**Action item**.
Each entry must be copied exactly, without omission.

= Beginning of Section =

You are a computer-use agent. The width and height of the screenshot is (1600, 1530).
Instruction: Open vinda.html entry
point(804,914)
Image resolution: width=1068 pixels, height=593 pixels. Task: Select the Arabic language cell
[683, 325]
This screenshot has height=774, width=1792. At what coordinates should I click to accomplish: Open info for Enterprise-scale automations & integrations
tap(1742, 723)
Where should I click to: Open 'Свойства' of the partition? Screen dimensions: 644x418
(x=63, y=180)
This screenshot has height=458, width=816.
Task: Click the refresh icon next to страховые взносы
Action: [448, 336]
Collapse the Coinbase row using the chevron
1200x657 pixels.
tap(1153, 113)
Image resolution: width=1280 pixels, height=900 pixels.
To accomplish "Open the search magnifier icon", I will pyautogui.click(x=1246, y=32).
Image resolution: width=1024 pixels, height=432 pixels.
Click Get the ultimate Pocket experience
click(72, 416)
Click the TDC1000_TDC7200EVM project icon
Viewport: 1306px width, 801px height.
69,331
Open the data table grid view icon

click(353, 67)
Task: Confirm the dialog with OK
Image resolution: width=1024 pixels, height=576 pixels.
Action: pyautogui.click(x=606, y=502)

= End of Section =

**Solution for this problem**.
You are a computer-use agent. The width and height of the screenshot is (1600, 1530).
Instruction: Open vinda.html entry
point(804,914)
Image resolution: width=1068 pixels, height=593 pixels. Task: Select the Arabic language cell
[683, 325]
This screenshot has height=774, width=1792. At what coordinates should I click to accomplish: Open info for Enterprise-scale automations & integrations
tap(1742, 723)
Where should I click to: Open 'Свойства' of the partition? Screen dimensions: 644x418
(x=63, y=180)
This screenshot has height=458, width=816.
Task: Click the refresh icon next to страховые взносы
Action: [448, 336]
Collapse the Coinbase row using the chevron
1200x657 pixels.
tap(1153, 113)
Image resolution: width=1280 pixels, height=900 pixels.
To accomplish "Open the search magnifier icon", I will pyautogui.click(x=1246, y=32).
Image resolution: width=1024 pixels, height=432 pixels.
Click Get the ultimate Pocket experience
click(72, 416)
Click the TDC1000_TDC7200EVM project icon
Viewport: 1306px width, 801px height.
69,331
Open the data table grid view icon

click(353, 67)
Task: Confirm the dialog with OK
Image resolution: width=1024 pixels, height=576 pixels.
Action: pyautogui.click(x=606, y=502)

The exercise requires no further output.